3. Security Doesn’t Have to Depend on Violence


“We have to develop new modes of collective security. Unfortunately, as soon as we think about security, we immediately go to the police. I think, this is a critical period because we're starting to recognize that those ideological impulses are what gets us in trouble so much. Just as we’re calling for a re-conceptualization of what security means in the larger society, so that we don't have to depend on violence, it seems crazy that we rely on these systems of violence for our security against violence, since that security continually produces and reproduces the violence. Some days we get caught up in those differences without having ways to navigate them.”


4. Fear Doesn’t Have to Stop Us From Acting


“It's OK to have a certain sort of fear because we don't aspire to just totally neglect the problems and those things that might cause pain and fear. Yet I like the point that Audre Lorde made, about fear not having to immobilize us. Fear doesn't have to stop us. We can be afraid, and we can still act.


“What is so astonishing about Black history is that although there has been unspeakable violence, although there have been insurmountable barriers, Black people have persevered, and have not only persevered, yet have learned how to make aesthetics and pleasure in the midst of experiencing that fear. So I think that once we teach young people about the past, we don't focus only on all the violence and pain and suffering, we give attention to the aesthetics that was produced, the art that came out of that. Black people have created art that is the only real contribution this nation has made to the world; that’s known all over the place.”


5. Know Your Purpose, And Progress


“To be a revolutionary is also to learn how to experience collective love, and to learn how to remake relations with your comrades so that they foreshadow what it is that we're attempting to strive for. And that demonstrates that we have to take care of each other, and develop ways of guaranteeing that we can’t take care of each other. Although it doesn't have to come to the point where the person becomes suicidal.
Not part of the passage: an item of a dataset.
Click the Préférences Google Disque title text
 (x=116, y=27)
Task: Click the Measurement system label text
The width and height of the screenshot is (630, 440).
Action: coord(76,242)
“I think this is just starting to be worked on. Those of us who may have essential contributions, sort of begin to age out. I still feel like I'm a revolutionary, yet I also know what I don't know. And I also know that young people know best how to engage with all of those short-term changes, and who have begun to deal with things like new forms of leadership. What was so fantastic about Black Lives Matter, aside from the fact that we've noticed ways to continue the struggle against police violence behind the individual cases, we know it has something to do with getting rid of the apparatus itself. Nevertheless the new motions of leadership that females can lead, that queer ladies can lead, queer black girls can lead ... And can talk about a leadership that doesn't rely on masculine paradigms. I love Martin Luther King, [Jr.] And Malcolm [X], although we're behind that right now. And it's young people who know best where we're going.”